For each of the new images, print out the model's softmax probabilities to show the **certainty** of the model's predictions (limit the output to the top 5 probabilities for each image). [`tf.nn.top_k`](https://www.tensorflow.org/versions/r0.12/api_docs/python/nn.html#top_k) could prove helpful here. 

In [None]:
### Print out the top five softmax probabilities for the predictions on the German traffic sign images found on the web. 
### Feel free to use as many code cells as needed.
from tabulate import tabulate

softmax_probs = list(zip(NEW_SIGN_FILES, top_preds.indices.tolist(), top_preds.values.tolist()))

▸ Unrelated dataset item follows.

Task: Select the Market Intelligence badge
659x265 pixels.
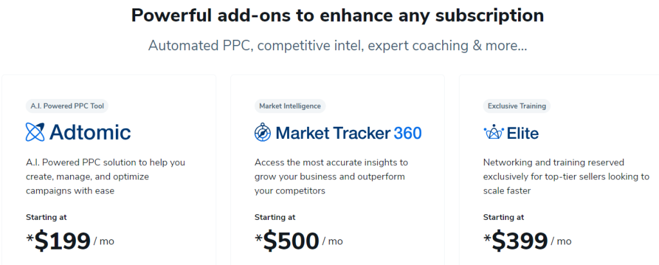Action: coord(290,106)
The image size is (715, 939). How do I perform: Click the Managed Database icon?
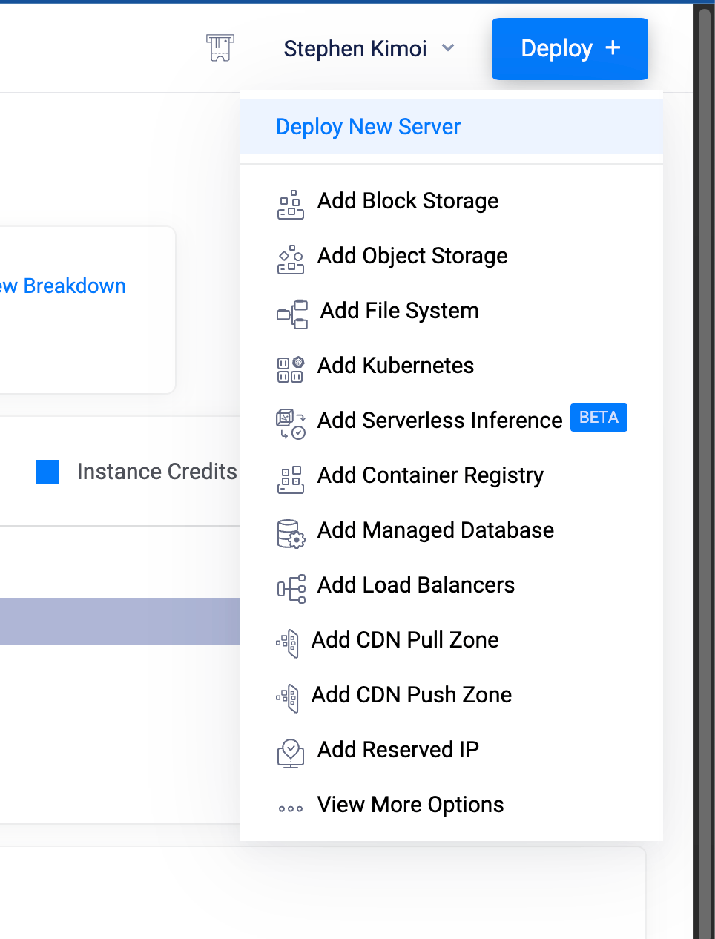[x=290, y=533]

print(tabulate(softmax_probs, headers = ['Image', 'Predicted Classes', 'Softmax Probabilities']))

> **Note**: Once you have completed all of the code implementations, you need to finalize your work by exporting the IPython Notebook as an HTML document. Before exporting the notebook to html, all of the code cells need to have been run. You can then export the notebook by using the menu above and navigating to  \n",
    "**File -> Download as -> HTML (.html)**. Include the finished document along with this notebook as your submission. 

### Project Writeup

I have exported this notebook along with outputs as an html file (report.html) in the my repository on github. I have also included a project write up, writeup.md in the repository. Here I explain the results we've seen in the notebook, factors that affect them and options for future improvement. Thanks for taking the time to review!